“Life is a gift. Don’t forget to live it.”
SCID – Bubble boy disease. John Travolta was in a movie about it in the 70’s. It’s a group of immune disorders that mean you have to live your life isolated – shut away from society – if you want to live your life at all. That’s where 18-year-old Madeline has lived her life – inside of a sanitized bubble, with little to no contact with the outside world.
“What would happen if you went outside?”
“My head would explode. Or my lungs. Or my heart.”
“How can you joke…?”
I shrug. “How can I not? Besides, I try not to want things I can’t have.”
Her life is her books, her mom, her nurse that comes every day… and an online world where she can go to school and keeps a blog and chats. Then a new boy moves in next door, and she’s fascinated – watching him from her windows, until she notices him watching her back.
They soon make a connection, chatting online, and it’s very sweet to watch their friendship develop into more. I don’t usually like YA focused romances – reading them makes me feel creepy and old, hah! – but not here.

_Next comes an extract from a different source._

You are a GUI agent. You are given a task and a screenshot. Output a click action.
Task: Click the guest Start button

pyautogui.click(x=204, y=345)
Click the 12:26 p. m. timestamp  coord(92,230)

It’s just too innocent and adorable. Especially their online chats.
Olly: jesus. is there a girl on this planet who doesn’t love mr.darcy
Madeline: All girls love Mr. Darcy?
Olly: are you kidding? even my sister loves darcy and she doesn’t love anybody
Madeline: She must love somebody. I’m sure she loves you
Olly: what’s so great about darcy?
Madeline: That’s not a serious question
Olly: he’s a snob
Madeline: But he overcomes it and eventually realizes that character matters more than class! He’s a man open to learning life’s lessons! Also, he’s completely gorgeous and noble and brooding and poetic. Did I mention gorgeous? Also, he loves Elizabeth beyond all reason.
When Madeline convinces her nurse to allow Olly to start visiting her, her world starts expanding. And once that starts, she doesn’t want it to stop, and starts taking the kinds of risks only teenagers can justify.

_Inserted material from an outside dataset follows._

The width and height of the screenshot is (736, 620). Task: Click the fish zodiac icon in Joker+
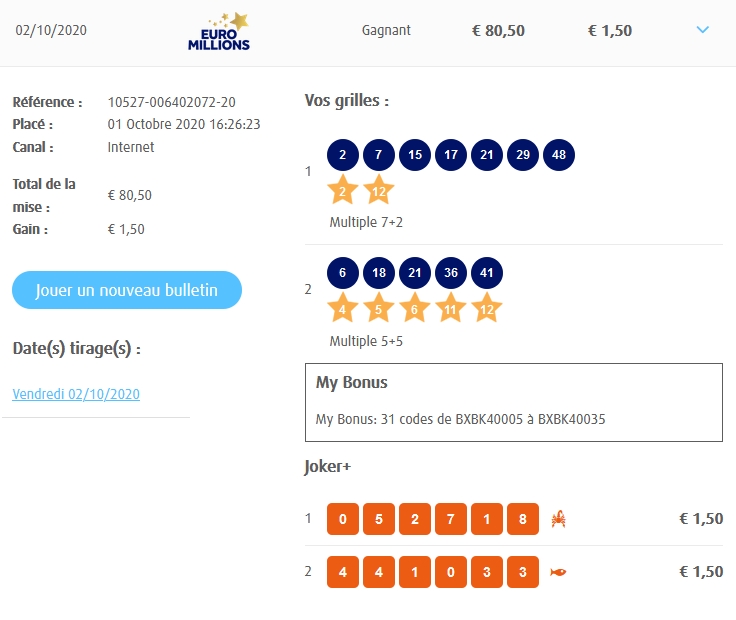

I know some people really don’t like the “big twist” in this book, but I really did. I suspected it early on, so it wasn’t a huge surprise. To me it was a huge relief. I liked the plot progression and really liked the character development throughout the book, right through to the ending. I liked the strength that grew within Madeline, and how she needed to figure out how to define her own life instead of always having others define it for her.
This is an interesting coming-of-age novel with a twist. It’s a sweet little break from heavier books if you’re looking for some fluffy, light drama.